WHAT THE TASK REQUIRES:
Set down the data below from its first line to the line holding "The height and", inclusive; omit all pictures.
### PROVIDED RECORDS ###
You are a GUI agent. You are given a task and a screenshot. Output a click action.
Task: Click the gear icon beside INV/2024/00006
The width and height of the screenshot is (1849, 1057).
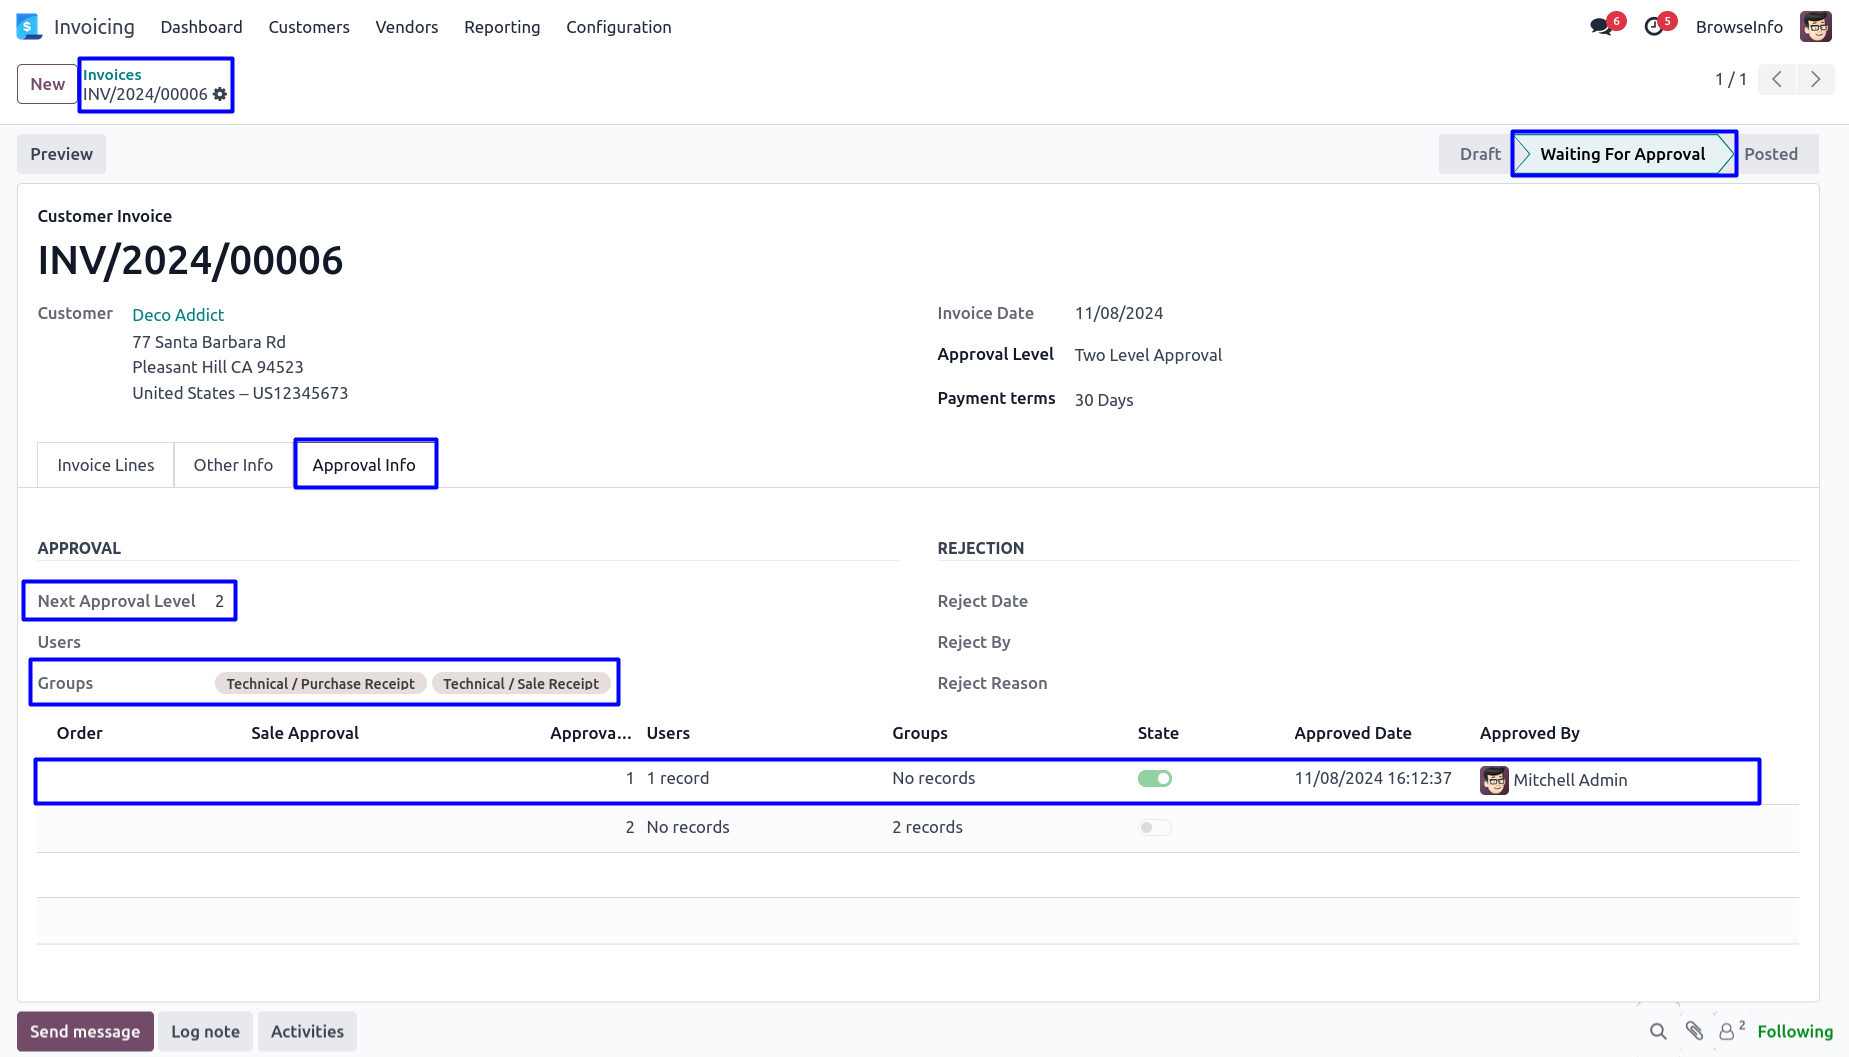[x=220, y=94]
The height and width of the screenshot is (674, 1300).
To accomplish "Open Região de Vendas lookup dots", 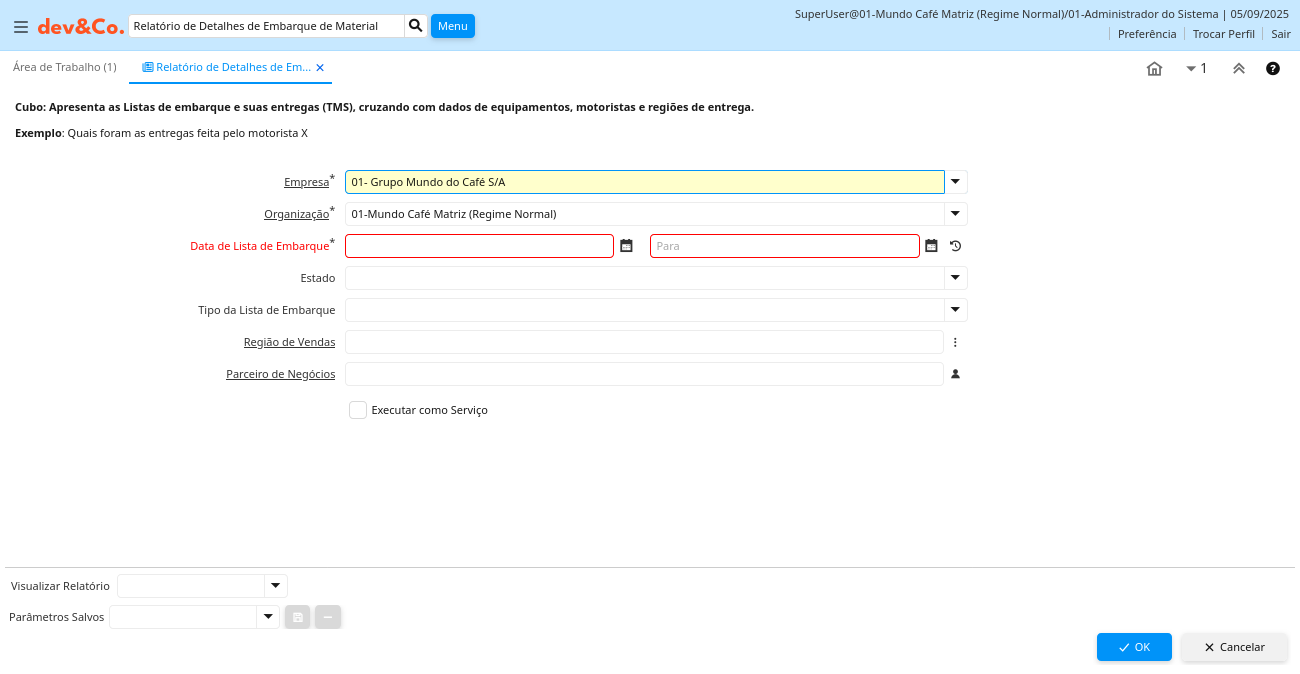I will click(x=955, y=342).
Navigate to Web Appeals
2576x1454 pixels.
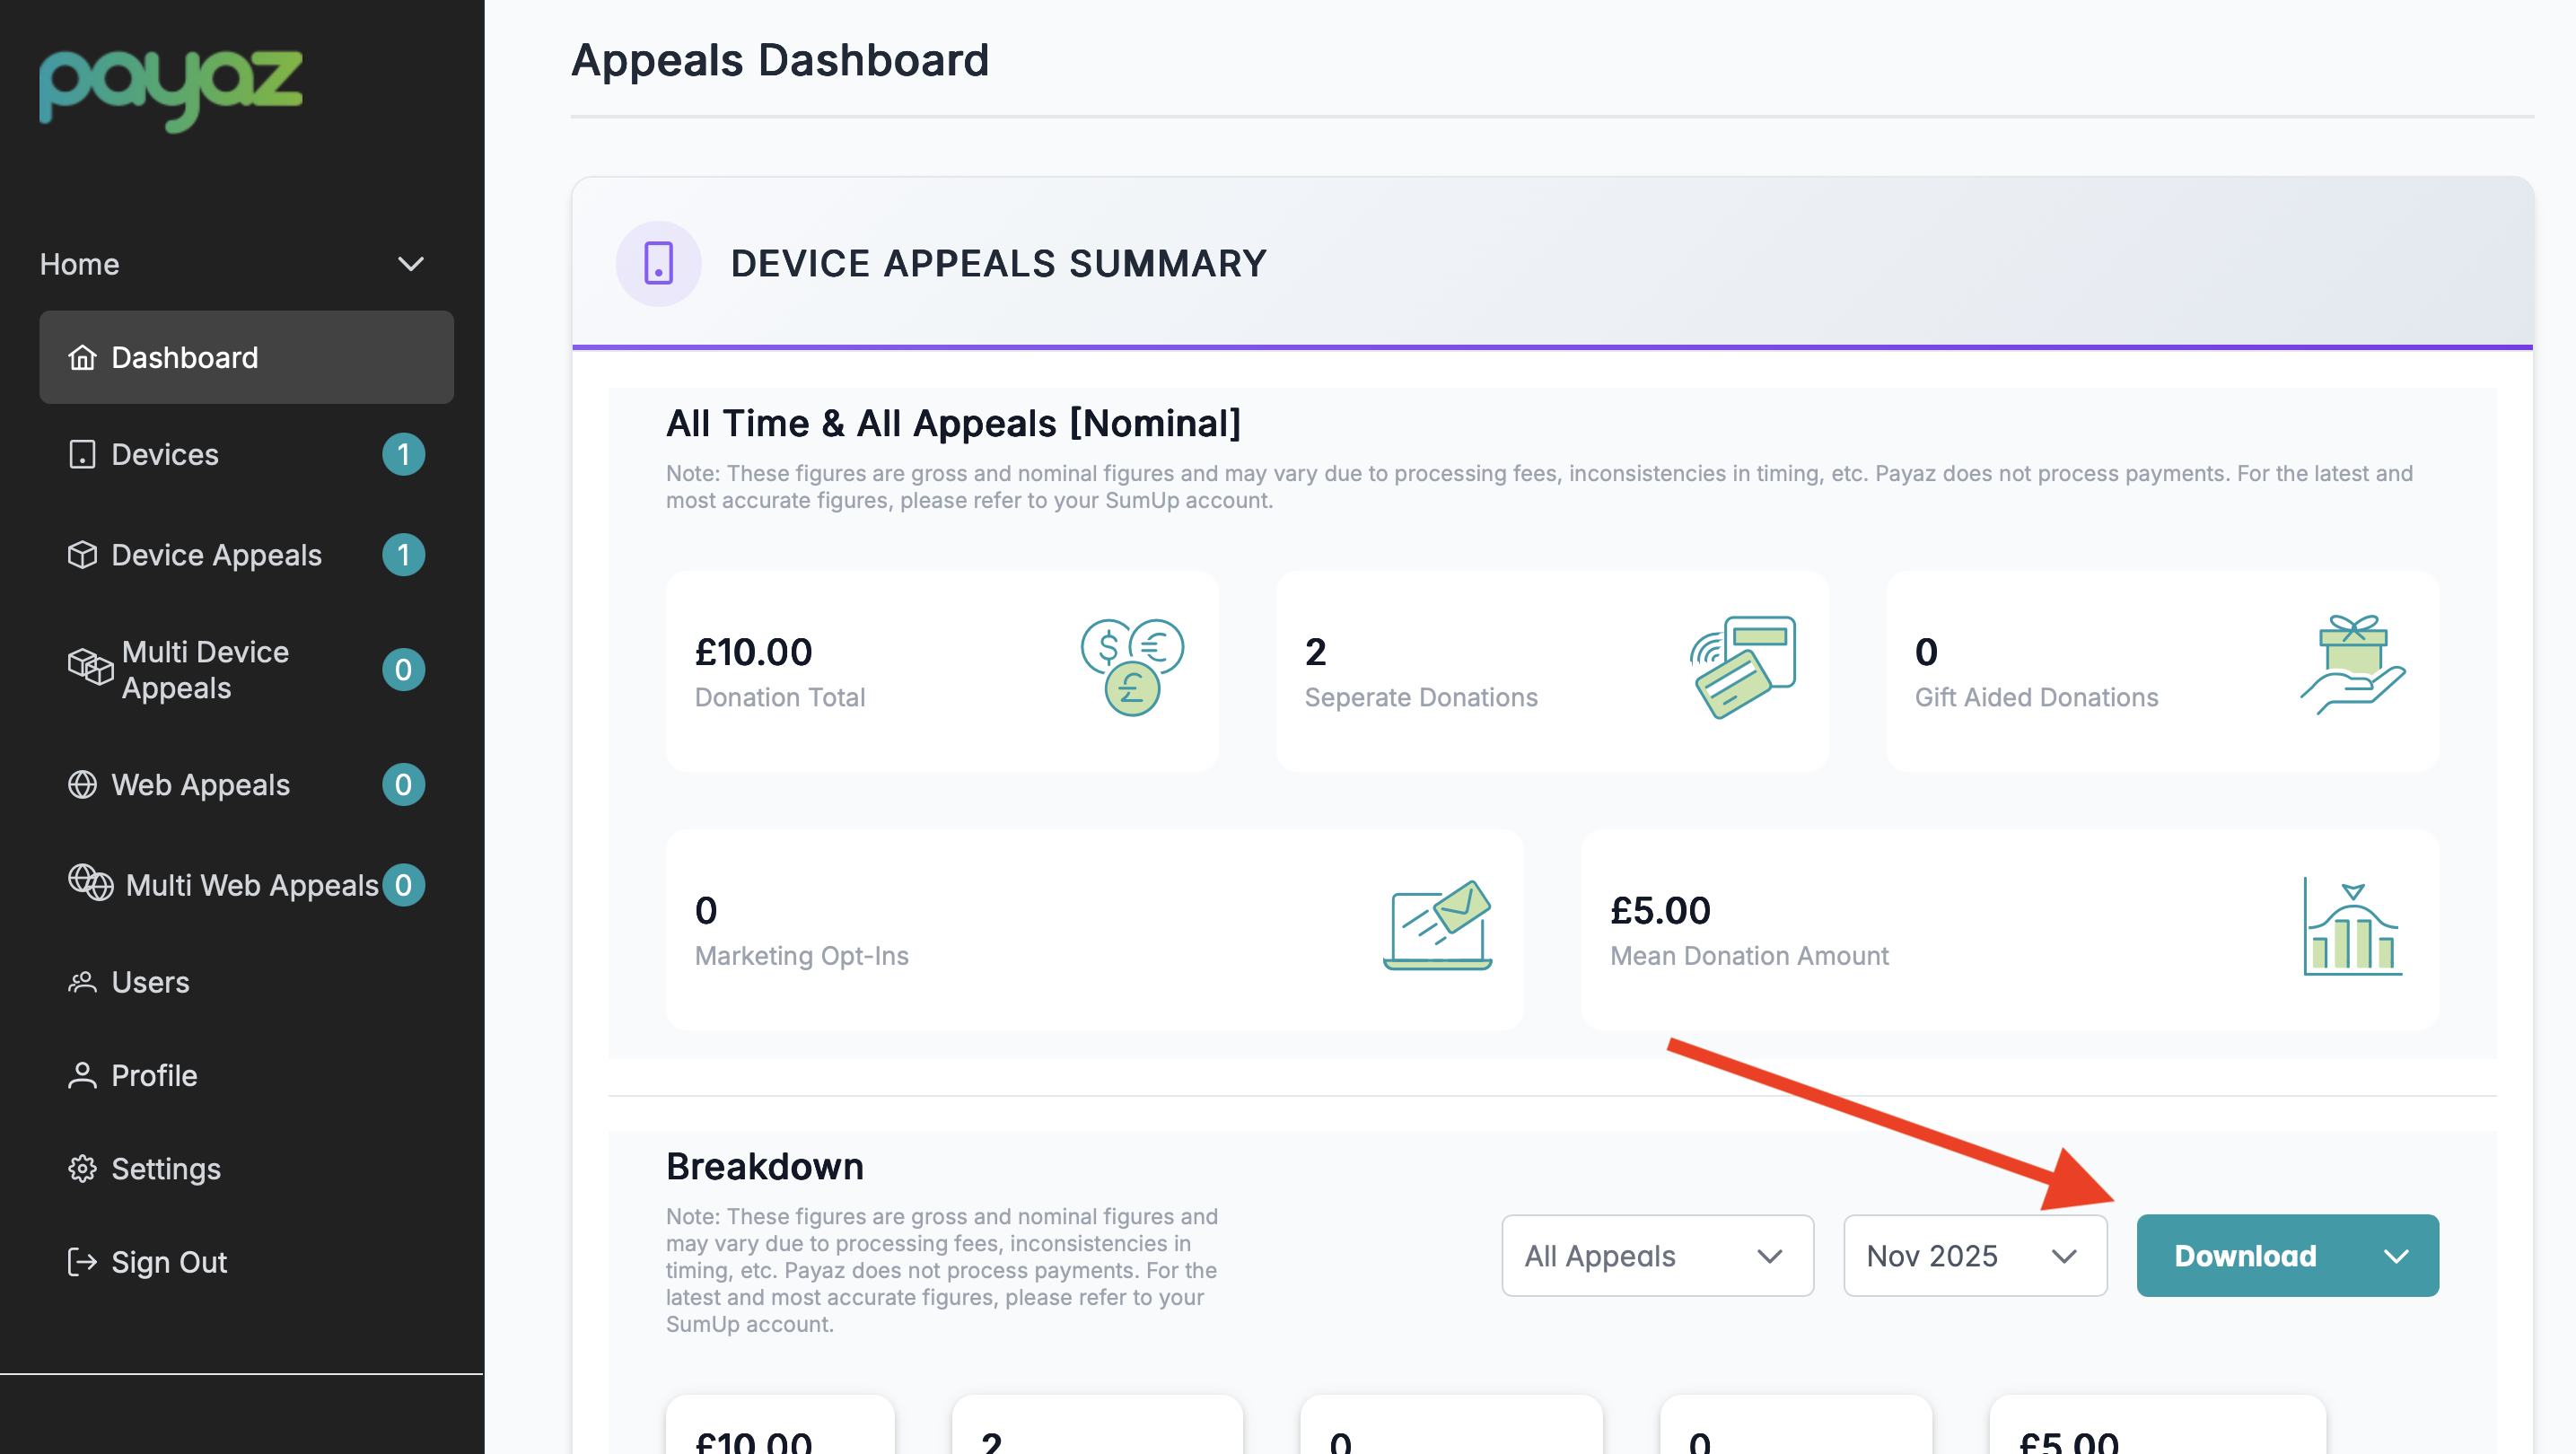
###
TASK OUTPUT:
You are a GUI agent. You are given a task and a screenshot. Output a click action.
Task: Click the gear icon beside INV/2024/00006
The width and height of the screenshot is (1849, 1057).
[x=220, y=94]
The height and width of the screenshot is (674, 1300).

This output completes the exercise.